Considering that we spend roughly one third of our lives asleep, it is amazing how little most people know about sleep. Learning to control your own sleep and knowing how your body and mind react to sleep can be very beneficial to your well-being.

As a starter, I present some common misconceptions and myths about the way sleep works.

The more I sleep, the better it is for me

Most people think more sleep is better. We see it as healthy to overindulge on sleep, which is probably related to the way our modern life styles encourages a lack of sleep.

Sleep is a need your body and mind has, just like food. Just like getting too little food is bad for your health, getting too little sleep is bad for your health. While most people are aware that eating too much in general or eating too much at once is bad for your health, not many people realize that sleeping too much can be bad for your body — especially sleeping too much at once.

This should not be as hard as it seems to figure out. Anyone who slept in on a weekend and woke up feeling stiff could relate to it,  but we generally view everything surrounding sleep as a mystery.

No matter how tired you are, learning to control the amount of sleep you get can make you feel much more alert and awake the next day. If you are feeling sleepy or tired, taking a nap in the afternoon is a much better cure.

Sleepy, tired… there’s no difference

Usually, no distinction is made between tired and sleepy. I would say that while being sleepy includes being tired, the opposite is not always true. Tiredness is the mind’s or body’s need for rest, which does not necessarily mean sleep. Sleepy on the other hand, is the distinct need for sleep.

Not being able to tell this difference is one reason people go to bed and fail to fall asleep (there are others, as will soon become clear). Sleep includes rest for both mind and body, and an unbalanced tiredness can be an insurmountable obstacle to getting restful sleep.

The lack of physical exercise can be one cause of these problems, as our modern life styles tend to lack moving around.

Caffeine makes me less tired

No. Caffeine makes you less sleepy! As you go through your day, body and mind will slowly start to become exhausted. There are ways to gain an energy boost (like a sugar rush), but these are always short and leave you feeling even more drained. There are no ways to stop this drain.

However, there are situations where you just need to (or want to) keep going despite this fatigue, and this is where caffeine can be extremely useful. Caffeine blocks out your sleepiness, preventing your body from falling asleep regardless of how tired you are getting (within limits). You will keep getting more tired, but be able to keep going without falling asleep or feeling drowsy.

Still, there are many people who can not get started without a cup of coffee or two. Why is this, if caffeine doesn’t make you less tired? The explanation comes in two parts:

  • Caffeine is addictive. The people who need 2 cups of coffee to get going in the morning need those cups because they have an addiction which demands the dose of caffeine is filled. Part of the excessive tiredness felt before those first cups of coffee is simply a withdrawal symptom.
  • Caffeine reduces sleep quality. The half-life of caffeine in the human body is normally around 5 hours — this means that 5 hours after you drank your coffee, half of the caffeine is still in your body. 10 hours after the cup, a quarter of the caffeine is still there.

These things together mean that for people addicted to caffeine (which means most people, really), the caffeine from coffee, tea or soda had during the day is still very much active around bed time. Since caffeine prevents sleeping, many people have problems falling asleep (feel familiar?)

These problems are usually blamed on a stressful life style or something else. It does not stop there, however. Since the caffeine is still active, it changes how your body sleeps, disrupting the balance between the different sleep phases and giving your mind less time to rest during the REM sleep phases. The end result is a less restful sleep that means you wake up feeling tired.

Quitting caffeine is somewhat difficult, takes about a week, and means you will increase your quality of sleep significantly, reducing how tired you feel overall. Interestingly, this also means you will need less sleep overall to feel rested.

I am either asleep or awake

We tend to view sleep as either happening or not happening, yet we are aware at some level that this is not true.
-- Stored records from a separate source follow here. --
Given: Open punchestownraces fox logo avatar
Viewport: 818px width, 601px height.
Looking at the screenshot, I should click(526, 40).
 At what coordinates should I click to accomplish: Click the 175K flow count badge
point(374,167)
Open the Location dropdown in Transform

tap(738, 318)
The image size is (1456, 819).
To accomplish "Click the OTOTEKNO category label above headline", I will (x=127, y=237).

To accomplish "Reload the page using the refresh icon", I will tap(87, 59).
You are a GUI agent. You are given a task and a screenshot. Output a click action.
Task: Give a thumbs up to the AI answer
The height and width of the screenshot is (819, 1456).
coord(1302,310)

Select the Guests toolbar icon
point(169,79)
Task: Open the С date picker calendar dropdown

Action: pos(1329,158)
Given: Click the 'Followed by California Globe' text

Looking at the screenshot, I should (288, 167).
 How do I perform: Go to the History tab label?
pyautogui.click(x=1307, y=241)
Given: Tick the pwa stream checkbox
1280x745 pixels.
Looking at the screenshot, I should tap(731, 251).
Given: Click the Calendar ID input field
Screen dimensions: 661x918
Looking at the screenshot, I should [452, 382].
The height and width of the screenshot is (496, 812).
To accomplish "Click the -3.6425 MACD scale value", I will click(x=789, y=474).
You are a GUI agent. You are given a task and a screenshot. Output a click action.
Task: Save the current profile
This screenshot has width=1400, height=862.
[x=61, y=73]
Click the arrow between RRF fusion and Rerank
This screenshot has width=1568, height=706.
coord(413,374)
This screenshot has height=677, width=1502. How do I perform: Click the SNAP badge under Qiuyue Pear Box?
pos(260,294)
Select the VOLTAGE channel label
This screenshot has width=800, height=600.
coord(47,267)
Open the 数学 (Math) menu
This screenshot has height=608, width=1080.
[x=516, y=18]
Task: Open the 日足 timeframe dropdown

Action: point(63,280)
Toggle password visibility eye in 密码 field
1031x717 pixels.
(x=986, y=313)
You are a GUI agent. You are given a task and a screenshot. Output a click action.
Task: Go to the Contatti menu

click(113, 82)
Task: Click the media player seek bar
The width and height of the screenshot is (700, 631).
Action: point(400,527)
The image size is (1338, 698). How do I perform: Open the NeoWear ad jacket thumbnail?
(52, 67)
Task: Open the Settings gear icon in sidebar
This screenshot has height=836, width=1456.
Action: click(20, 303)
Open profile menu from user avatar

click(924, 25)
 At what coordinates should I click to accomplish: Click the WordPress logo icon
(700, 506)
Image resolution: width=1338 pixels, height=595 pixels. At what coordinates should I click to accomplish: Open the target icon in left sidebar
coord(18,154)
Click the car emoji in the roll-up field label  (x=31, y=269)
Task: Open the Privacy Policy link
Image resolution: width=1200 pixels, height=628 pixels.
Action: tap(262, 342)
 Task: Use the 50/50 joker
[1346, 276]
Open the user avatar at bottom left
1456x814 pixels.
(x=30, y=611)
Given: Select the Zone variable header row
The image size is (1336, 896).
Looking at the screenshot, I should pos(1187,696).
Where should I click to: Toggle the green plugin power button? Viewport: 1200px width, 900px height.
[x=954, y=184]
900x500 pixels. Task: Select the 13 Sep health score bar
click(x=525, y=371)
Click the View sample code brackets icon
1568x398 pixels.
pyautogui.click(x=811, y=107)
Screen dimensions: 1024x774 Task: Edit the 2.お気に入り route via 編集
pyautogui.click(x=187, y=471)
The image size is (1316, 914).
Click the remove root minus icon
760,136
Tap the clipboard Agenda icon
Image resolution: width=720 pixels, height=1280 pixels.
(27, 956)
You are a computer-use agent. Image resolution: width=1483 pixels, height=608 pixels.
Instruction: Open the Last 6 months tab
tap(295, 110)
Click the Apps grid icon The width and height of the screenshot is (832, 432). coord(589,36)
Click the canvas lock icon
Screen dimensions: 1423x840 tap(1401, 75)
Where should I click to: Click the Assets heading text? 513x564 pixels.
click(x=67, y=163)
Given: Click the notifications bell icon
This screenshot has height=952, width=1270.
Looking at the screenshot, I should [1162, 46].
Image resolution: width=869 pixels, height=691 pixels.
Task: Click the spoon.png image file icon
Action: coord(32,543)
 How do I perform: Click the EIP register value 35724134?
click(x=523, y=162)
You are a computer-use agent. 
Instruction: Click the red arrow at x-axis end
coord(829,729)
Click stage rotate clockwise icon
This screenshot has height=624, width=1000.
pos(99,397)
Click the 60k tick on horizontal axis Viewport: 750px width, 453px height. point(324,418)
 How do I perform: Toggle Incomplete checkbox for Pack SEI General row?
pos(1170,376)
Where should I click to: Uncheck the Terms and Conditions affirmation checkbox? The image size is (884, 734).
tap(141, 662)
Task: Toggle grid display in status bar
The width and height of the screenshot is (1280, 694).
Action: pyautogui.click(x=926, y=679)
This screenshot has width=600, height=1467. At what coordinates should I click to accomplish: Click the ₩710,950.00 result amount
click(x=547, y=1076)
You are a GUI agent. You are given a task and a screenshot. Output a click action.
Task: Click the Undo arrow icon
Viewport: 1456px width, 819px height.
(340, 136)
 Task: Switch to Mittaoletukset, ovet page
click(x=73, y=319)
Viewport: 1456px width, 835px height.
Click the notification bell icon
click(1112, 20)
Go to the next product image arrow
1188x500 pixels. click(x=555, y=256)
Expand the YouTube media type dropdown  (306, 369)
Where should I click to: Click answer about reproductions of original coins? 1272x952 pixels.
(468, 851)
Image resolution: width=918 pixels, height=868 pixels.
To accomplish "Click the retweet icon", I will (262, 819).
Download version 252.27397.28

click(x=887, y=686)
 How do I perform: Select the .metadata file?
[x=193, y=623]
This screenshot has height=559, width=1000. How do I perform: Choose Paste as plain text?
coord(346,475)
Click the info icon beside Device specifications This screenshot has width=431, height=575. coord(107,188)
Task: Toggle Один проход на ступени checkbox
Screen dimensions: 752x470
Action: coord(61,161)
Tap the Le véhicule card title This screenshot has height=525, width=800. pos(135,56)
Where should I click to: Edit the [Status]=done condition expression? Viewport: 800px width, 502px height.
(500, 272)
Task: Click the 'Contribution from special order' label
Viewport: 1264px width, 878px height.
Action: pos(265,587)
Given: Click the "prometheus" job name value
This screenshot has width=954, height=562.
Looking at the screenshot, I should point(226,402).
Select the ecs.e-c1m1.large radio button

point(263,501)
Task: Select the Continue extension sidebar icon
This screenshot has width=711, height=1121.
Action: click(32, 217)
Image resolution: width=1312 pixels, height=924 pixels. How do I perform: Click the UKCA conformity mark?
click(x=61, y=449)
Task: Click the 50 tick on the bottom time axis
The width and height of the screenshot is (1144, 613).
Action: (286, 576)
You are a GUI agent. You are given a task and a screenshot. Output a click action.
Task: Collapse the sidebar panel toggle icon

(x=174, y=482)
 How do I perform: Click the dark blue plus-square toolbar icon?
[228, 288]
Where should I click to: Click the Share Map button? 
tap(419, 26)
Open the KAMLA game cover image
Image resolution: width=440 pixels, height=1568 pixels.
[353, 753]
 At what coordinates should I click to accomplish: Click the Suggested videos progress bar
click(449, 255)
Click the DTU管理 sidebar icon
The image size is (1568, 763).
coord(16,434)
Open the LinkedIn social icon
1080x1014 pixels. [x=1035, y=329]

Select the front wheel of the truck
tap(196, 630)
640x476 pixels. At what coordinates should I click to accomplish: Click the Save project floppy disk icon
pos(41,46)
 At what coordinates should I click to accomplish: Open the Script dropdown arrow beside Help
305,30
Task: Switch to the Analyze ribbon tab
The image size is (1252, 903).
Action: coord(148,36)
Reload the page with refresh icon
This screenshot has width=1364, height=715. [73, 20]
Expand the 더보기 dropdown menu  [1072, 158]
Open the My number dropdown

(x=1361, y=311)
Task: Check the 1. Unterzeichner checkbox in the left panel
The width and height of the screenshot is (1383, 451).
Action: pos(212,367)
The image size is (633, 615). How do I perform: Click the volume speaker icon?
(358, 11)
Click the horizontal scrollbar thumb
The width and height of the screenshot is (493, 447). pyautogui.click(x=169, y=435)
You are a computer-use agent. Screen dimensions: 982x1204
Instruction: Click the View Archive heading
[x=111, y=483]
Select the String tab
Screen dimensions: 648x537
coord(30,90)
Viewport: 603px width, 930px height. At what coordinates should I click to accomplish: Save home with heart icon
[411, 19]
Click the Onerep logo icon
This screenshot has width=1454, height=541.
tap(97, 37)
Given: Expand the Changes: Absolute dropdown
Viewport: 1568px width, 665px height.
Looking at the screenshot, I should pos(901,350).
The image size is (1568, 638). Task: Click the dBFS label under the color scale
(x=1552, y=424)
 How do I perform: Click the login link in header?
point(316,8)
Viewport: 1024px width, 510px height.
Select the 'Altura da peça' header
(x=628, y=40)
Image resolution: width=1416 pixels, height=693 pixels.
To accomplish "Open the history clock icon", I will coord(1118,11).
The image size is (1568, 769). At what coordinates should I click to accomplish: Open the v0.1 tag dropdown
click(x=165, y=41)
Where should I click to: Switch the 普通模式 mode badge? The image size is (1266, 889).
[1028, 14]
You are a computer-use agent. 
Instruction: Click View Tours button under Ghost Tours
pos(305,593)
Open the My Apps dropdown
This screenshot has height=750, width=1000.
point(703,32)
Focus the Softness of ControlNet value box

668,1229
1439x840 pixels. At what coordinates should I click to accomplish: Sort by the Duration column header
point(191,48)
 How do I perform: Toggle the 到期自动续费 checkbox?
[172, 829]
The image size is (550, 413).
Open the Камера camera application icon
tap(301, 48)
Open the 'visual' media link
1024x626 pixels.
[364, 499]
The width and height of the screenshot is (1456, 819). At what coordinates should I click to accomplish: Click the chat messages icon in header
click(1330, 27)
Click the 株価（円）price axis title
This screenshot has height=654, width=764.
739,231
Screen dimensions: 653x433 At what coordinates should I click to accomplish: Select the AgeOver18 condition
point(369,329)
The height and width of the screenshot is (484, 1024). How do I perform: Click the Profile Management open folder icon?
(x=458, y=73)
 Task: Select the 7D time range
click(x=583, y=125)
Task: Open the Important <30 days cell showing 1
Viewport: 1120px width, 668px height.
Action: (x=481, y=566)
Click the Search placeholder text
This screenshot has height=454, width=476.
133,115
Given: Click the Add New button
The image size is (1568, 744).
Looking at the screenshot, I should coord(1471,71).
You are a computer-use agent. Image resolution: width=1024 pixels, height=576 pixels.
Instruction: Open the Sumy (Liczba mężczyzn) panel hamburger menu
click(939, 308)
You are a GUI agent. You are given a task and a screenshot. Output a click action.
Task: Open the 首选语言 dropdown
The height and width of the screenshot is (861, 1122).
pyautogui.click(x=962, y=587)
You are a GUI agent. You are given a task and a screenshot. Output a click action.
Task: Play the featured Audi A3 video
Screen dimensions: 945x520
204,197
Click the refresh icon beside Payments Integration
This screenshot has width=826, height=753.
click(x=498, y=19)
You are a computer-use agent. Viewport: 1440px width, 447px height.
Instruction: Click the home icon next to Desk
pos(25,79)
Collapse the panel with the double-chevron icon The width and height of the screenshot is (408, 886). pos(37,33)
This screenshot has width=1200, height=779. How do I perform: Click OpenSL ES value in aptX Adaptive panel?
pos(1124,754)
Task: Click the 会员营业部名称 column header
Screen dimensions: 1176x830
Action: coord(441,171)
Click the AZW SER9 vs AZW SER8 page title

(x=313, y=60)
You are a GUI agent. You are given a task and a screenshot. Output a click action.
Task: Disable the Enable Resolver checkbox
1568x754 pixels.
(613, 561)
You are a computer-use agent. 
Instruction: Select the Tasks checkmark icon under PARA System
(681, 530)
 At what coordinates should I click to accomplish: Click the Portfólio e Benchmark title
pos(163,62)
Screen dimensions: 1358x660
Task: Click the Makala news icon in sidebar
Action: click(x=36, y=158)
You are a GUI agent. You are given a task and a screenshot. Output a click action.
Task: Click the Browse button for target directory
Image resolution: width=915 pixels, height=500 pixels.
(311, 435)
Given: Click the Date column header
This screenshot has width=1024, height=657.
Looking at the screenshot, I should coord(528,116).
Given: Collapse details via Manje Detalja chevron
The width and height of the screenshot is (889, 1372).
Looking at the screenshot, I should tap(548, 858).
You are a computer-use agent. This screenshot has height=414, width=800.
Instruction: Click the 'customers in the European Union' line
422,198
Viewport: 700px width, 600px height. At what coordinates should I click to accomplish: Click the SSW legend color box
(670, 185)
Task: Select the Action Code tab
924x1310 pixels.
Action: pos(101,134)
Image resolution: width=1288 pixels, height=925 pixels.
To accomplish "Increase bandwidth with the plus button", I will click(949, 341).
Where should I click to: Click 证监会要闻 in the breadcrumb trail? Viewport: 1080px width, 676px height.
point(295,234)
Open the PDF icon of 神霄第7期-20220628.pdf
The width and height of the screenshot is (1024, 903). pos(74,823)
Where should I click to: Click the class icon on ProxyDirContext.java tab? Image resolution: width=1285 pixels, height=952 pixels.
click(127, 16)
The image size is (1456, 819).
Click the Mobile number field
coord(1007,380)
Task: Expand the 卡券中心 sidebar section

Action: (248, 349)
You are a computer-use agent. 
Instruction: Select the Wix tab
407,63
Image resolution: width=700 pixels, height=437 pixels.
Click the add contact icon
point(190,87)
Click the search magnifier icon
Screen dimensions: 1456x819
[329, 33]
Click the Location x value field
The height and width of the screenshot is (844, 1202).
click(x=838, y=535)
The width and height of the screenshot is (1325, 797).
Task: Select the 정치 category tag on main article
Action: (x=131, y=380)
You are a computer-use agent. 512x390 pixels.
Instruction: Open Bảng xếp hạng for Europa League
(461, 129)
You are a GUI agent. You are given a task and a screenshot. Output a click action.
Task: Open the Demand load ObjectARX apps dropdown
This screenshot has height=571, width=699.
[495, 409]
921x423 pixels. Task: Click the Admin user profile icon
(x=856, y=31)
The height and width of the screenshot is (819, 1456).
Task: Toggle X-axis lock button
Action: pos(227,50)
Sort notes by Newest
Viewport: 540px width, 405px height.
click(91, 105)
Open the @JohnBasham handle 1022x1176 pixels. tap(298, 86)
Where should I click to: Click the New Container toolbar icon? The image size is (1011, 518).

Have you ever got up to take a shower early in the morning, only to feel like you wake up a second time when you step into the shower? This is because your mind was still partially asleep.

Sleeping means switching parts of our consciousness off. It sometimes takes time for us to switch all parts back on. This is why you can talk to someone who seems to be awake, only to have them not remember a thing afterward — parts of their brain was still asleep.

It can be incredibly hard for another person to tell if someone is fully awake or not — and it is hard even for ourselves to know, as the part of our brain that would react to us not being awake is still asleep. In fact, some people have such a slow start in the morning that their personality will seem to change during their first hour of wakefulness.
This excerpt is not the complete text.